Before you tell me there is nothing to fear with anestheia intravenously delivered, let me tell you, a few stories I have read inform me otherwise. While rare, people have had an allergic reaction to the sedative. You will not know until it happens. A burning sensation usually signals it. The person administering the fluids have been know to fuck that up, too. I really do not want my first experience with an IV to involve a sudden swelling of the vein in my hand. The nurse in that story was neither apologetic, nor sympathetic. Since I will be lying prone, ass-naked on a gurney without having eaten solid food for over twenty-four hours, I may just slap someone, should I find myself in that situation. Finally, I could end up mostly immobilized and unable to speak, but aware of what is happening, Then again, in that particular incident, the patient was a redhead, and they require a bit more anesthesia. They are also more sensitive to pain.

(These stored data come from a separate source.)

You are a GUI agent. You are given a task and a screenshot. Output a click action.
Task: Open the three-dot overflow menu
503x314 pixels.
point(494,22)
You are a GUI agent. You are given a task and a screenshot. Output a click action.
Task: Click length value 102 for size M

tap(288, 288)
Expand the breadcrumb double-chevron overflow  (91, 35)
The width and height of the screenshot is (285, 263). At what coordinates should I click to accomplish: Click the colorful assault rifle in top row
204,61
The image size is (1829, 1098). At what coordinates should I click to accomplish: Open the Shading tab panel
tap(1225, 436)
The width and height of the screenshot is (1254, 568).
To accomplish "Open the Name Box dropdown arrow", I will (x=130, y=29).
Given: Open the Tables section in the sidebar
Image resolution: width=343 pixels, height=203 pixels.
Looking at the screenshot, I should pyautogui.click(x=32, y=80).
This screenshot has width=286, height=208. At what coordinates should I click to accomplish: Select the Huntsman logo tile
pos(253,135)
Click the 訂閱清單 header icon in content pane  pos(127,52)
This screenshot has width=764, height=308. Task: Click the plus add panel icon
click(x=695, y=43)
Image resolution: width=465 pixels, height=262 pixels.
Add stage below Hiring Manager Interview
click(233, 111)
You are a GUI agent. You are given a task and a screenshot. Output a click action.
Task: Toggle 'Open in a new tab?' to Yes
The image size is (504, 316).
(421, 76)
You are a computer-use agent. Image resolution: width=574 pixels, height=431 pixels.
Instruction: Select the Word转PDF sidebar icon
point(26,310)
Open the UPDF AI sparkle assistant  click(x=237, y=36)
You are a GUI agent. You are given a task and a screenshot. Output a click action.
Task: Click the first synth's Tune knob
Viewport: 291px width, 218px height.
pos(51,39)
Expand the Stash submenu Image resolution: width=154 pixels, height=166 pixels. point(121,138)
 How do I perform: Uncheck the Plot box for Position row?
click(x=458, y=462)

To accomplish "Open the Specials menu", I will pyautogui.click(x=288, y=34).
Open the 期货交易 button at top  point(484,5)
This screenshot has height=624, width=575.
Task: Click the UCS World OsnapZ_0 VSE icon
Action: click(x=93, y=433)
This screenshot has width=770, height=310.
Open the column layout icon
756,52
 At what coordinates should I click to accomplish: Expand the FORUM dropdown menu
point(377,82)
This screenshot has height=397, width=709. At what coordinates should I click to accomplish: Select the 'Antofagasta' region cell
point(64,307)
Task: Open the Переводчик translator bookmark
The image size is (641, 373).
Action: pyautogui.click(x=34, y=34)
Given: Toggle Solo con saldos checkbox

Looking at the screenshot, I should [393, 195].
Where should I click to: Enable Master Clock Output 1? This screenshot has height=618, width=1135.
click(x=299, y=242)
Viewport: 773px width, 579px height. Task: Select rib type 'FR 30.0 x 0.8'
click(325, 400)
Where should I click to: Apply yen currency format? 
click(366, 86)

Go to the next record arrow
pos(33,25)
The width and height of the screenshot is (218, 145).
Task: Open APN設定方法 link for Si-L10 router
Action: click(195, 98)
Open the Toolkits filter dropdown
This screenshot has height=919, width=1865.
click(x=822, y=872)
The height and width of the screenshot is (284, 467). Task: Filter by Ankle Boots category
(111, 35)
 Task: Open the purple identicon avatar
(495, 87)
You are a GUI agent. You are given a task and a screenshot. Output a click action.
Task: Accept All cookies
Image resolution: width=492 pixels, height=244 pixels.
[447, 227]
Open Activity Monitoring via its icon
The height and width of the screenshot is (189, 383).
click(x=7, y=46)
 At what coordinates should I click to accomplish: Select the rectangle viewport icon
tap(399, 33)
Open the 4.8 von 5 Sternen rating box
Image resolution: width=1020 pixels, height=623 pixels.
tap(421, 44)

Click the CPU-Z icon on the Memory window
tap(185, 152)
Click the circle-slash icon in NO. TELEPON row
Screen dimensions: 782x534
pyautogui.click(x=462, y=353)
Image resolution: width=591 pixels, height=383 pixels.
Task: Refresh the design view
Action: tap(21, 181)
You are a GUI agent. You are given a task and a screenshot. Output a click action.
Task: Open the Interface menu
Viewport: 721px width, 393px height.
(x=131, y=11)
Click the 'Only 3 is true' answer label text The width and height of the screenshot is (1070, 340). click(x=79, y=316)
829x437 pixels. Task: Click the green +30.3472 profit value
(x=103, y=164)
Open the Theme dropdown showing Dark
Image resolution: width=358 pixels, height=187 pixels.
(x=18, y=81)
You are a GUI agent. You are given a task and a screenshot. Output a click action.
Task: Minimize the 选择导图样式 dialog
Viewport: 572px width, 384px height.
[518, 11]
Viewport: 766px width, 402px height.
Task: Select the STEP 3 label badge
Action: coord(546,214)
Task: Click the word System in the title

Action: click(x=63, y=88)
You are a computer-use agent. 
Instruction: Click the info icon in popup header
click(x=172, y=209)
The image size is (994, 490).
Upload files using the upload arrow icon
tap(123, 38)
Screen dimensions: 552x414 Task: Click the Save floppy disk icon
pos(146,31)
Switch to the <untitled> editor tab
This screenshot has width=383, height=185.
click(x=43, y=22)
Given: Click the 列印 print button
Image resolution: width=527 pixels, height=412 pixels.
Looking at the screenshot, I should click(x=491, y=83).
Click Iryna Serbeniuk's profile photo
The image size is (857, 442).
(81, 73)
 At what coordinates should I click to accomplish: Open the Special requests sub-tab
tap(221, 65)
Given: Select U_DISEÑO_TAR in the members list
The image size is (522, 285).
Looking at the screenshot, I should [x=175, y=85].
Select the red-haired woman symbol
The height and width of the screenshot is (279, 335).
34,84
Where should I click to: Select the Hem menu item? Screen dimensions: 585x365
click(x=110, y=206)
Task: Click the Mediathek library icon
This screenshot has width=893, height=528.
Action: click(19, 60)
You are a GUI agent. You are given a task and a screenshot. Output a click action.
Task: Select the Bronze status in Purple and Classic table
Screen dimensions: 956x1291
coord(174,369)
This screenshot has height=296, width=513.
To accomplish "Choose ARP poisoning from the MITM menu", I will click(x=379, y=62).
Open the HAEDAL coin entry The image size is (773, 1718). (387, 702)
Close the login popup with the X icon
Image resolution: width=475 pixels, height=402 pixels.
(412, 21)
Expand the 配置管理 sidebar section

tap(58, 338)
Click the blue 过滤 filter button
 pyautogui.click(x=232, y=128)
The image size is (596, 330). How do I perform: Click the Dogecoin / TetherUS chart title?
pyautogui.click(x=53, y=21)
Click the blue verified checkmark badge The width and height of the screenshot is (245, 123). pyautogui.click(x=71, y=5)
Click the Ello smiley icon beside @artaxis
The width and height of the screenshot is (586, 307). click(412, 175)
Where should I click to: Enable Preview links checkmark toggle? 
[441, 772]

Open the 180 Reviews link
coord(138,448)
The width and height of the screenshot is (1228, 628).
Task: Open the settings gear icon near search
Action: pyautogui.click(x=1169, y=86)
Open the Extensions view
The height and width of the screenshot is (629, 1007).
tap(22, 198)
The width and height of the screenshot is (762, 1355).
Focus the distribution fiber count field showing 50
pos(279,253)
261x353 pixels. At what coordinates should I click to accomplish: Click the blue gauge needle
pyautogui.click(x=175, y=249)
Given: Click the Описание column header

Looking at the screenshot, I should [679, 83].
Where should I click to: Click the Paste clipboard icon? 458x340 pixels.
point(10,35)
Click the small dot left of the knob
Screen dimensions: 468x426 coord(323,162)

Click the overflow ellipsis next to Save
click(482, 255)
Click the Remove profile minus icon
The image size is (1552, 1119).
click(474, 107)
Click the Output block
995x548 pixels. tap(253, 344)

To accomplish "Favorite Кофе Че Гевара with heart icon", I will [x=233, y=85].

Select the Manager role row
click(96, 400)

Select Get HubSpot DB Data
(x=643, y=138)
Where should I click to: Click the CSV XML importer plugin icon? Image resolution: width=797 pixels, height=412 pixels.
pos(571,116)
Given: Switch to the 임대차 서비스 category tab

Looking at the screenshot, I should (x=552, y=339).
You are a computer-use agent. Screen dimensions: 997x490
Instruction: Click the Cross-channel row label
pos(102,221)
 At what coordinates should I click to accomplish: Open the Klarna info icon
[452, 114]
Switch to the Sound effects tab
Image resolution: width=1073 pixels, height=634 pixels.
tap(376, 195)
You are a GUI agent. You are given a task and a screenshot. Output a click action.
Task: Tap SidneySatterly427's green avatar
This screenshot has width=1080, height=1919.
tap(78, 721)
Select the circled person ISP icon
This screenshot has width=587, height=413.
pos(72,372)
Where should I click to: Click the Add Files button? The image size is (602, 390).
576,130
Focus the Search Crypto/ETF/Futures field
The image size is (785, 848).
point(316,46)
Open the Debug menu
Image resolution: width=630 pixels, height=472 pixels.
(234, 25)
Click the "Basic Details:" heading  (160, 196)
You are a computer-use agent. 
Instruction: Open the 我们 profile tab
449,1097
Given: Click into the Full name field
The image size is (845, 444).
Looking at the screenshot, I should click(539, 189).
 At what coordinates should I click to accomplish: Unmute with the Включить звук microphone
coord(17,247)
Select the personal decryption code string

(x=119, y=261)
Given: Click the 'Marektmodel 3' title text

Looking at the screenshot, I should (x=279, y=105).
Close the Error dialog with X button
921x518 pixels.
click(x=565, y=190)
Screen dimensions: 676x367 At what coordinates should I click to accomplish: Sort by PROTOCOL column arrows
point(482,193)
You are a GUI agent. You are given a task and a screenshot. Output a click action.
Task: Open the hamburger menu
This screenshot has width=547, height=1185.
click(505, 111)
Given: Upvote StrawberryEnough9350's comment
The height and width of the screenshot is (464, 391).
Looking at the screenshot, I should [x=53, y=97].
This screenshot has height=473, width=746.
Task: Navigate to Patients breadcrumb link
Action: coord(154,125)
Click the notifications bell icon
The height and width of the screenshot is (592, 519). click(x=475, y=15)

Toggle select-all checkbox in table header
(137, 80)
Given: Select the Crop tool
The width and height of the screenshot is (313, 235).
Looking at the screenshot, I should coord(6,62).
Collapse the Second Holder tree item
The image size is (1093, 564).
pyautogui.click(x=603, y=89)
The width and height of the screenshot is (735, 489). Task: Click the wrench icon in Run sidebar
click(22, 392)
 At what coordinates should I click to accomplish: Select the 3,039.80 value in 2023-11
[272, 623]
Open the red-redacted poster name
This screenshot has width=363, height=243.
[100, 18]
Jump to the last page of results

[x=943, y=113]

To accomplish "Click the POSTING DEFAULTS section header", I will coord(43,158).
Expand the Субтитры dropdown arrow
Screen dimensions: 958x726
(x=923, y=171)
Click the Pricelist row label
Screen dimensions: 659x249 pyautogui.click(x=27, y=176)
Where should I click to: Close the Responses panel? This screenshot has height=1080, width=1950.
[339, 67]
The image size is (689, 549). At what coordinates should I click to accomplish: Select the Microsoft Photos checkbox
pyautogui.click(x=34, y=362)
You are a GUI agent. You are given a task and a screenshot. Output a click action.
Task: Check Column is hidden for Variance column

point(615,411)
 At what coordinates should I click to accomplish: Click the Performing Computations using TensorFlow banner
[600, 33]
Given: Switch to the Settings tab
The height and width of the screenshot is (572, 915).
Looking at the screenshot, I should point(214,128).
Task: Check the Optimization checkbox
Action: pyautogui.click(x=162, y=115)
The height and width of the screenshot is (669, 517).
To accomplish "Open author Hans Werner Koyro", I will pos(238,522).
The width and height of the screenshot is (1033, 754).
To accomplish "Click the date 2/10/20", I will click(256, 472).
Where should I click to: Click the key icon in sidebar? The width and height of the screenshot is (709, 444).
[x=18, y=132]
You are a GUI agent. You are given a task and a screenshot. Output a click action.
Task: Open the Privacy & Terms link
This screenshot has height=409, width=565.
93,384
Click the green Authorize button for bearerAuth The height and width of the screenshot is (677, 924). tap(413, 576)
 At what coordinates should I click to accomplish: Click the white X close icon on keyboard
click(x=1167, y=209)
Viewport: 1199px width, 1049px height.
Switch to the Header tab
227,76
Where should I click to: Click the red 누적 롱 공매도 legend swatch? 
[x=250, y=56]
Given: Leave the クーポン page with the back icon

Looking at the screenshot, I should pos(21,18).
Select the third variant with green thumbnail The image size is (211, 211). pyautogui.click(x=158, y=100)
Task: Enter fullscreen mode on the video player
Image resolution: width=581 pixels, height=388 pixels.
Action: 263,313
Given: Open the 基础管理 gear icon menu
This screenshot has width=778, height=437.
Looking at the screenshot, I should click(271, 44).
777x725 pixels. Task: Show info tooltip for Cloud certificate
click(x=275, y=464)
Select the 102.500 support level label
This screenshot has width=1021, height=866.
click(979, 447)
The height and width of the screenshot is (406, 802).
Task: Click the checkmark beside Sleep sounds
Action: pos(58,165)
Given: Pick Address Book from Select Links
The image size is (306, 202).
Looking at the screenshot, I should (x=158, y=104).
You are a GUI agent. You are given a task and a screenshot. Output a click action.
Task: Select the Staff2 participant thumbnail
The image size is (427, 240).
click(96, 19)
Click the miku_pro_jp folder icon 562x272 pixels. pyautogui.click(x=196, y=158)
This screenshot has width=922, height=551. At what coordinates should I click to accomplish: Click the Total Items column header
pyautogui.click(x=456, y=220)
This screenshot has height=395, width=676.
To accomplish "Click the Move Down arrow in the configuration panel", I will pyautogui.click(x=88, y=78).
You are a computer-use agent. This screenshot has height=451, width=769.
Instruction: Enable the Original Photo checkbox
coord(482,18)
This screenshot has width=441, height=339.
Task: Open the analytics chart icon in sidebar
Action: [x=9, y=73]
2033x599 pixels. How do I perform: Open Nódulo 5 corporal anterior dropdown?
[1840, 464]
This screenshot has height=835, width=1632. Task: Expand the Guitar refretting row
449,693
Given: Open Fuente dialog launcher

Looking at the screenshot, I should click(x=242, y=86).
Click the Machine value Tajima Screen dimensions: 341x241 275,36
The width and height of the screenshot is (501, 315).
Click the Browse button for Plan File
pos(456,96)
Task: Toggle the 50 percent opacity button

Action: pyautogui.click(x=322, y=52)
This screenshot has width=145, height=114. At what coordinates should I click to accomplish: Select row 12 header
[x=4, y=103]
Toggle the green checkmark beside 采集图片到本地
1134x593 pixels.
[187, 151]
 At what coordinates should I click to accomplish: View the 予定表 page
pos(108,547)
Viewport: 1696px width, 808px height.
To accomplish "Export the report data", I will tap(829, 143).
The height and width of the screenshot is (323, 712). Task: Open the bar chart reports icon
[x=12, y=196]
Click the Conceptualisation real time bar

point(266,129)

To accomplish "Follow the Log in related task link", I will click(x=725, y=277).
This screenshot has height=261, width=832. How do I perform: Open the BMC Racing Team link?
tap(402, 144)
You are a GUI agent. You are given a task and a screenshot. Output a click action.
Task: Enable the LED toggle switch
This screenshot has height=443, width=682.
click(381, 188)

Yes, yes, I know. It could be worse. I could be giving birth. No, wait, that is my wife’s response to when I, or one our children, complain about discomfort or pain. Far worst than a colonoscopy is discovering cancer when it is too late. Instead, I will end up facing a lot more than my anxieties about IVs, sedation, and having parts of my body probed while lying around exposed.
So, time to schedule that colonoscopy! Well, it will have to wait until tomorrow (have I ever talked about my procrastination before, or shared my anxieties with using the phone?). Besides, right now, I need to walk off that chocolate bar. You know, the one that inspired this post. Perhaps eating it paid off.
[Stomach rumbles.]
Maybe not.
(By the way, finishing, which includes editing--for those of you who cringe at my syntactical and grammatical mistakes--,is my second most difficult struggle with writing.)